◆ ABOUT THIS EXERCISE:
The records below need to be copied in full. Match them exactly.

(Stored items)
*** Begin section ***

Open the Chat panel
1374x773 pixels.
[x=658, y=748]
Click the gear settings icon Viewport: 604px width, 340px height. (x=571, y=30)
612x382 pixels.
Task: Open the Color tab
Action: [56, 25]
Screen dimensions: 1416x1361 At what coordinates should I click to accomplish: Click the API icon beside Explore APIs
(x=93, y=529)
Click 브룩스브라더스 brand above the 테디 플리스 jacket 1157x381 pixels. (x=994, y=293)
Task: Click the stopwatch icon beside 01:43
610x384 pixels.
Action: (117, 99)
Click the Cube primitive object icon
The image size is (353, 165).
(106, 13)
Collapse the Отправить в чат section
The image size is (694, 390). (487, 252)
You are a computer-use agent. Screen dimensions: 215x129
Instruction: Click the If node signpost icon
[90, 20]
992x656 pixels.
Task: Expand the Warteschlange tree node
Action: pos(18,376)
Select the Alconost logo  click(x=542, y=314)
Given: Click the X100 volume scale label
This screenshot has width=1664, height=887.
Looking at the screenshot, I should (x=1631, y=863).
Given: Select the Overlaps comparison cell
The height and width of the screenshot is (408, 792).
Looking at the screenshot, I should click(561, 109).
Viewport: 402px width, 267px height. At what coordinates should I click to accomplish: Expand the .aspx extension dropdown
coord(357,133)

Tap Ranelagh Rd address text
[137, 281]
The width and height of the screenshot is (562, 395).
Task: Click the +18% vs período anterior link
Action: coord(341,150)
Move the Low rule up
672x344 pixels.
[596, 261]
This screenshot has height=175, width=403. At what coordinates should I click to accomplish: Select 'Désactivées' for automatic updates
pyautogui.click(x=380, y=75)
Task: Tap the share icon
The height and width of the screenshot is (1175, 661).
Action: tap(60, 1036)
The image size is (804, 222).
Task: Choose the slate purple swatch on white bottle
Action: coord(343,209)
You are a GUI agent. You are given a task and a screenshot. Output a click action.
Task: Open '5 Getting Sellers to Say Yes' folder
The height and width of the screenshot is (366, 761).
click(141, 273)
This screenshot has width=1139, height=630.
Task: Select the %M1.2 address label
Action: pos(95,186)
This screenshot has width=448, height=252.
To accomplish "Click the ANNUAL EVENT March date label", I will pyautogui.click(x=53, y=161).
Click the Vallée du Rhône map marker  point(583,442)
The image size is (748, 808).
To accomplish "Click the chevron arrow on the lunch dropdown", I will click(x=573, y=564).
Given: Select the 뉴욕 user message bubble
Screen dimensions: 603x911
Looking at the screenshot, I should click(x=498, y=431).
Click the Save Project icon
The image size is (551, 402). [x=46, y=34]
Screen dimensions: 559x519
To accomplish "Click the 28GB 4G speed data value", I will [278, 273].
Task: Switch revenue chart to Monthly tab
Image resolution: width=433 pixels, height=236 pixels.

*** End section ***

◆ EXERCISE ANSWER:
Open the Chat panel
1374x773 pixels.
[x=658, y=748]
Click the gear settings icon Viewport: 604px width, 340px height. (x=571, y=30)
612x382 pixels.
Task: Open the Color tab
Action: [56, 25]
Screen dimensions: 1416x1361 At what coordinates should I click to accomplish: Click the API icon beside Explore APIs
(x=93, y=529)
Click 브룩스브라더스 brand above the 테디 플리스 jacket 1157x381 pixels. (x=994, y=293)
Task: Click the stopwatch icon beside 01:43
610x384 pixels.
Action: (117, 99)
Click the Cube primitive object icon
The image size is (353, 165).
(106, 13)
Collapse the Отправить в чат section
The image size is (694, 390). (487, 252)
You are a computer-use agent. Screen dimensions: 215x129
Instruction: Click the If node signpost icon
[90, 20]
992x656 pixels.
Task: Expand the Warteschlange tree node
Action: pos(18,376)
Select the Alconost logo  click(x=542, y=314)
Given: Click the X100 volume scale label
This screenshot has width=1664, height=887.
Looking at the screenshot, I should (x=1631, y=863).
Given: Select the Overlaps comparison cell
The height and width of the screenshot is (408, 792).
Looking at the screenshot, I should click(561, 109).
Viewport: 402px width, 267px height. At what coordinates should I click to accomplish: Expand the .aspx extension dropdown
coord(357,133)

Tap Ranelagh Rd address text
[137, 281]
The width and height of the screenshot is (562, 395).
Task: Click the +18% vs período anterior link
Action: coord(341,150)
Move the Low rule up
672x344 pixels.
[596, 261]
This screenshot has height=175, width=403. At what coordinates should I click to accomplish: Select 'Désactivées' for automatic updates
pyautogui.click(x=380, y=75)
Task: Tap the share icon
The height and width of the screenshot is (1175, 661).
Action: tap(60, 1036)
The image size is (804, 222).
Task: Choose the slate purple swatch on white bottle
Action: coord(343,209)
You are a GUI agent. You are given a task and a screenshot. Output a click action.
Task: Open '5 Getting Sellers to Say Yes' folder
The height and width of the screenshot is (366, 761).
click(141, 273)
This screenshot has width=1139, height=630.
Task: Select the %M1.2 address label
Action: pos(95,186)
This screenshot has width=448, height=252.
To accomplish "Click the ANNUAL EVENT March date label", I will pyautogui.click(x=53, y=161).
Click the Vallée du Rhône map marker  point(583,442)
The image size is (748, 808).
To accomplish "Click the chevron arrow on the lunch dropdown", I will click(x=573, y=564).
Given: Select the 뉴욕 user message bubble
Screen dimensions: 603x911
Looking at the screenshot, I should click(x=498, y=431).
Click the Save Project icon
The image size is (551, 402). [x=46, y=34]
Screen dimensions: 559x519
To accomplish "Click the 28GB 4G speed data value", I will [278, 273].
Task: Switch revenue chart to Monthly tab
Image resolution: width=433 pixels, height=236 pixels.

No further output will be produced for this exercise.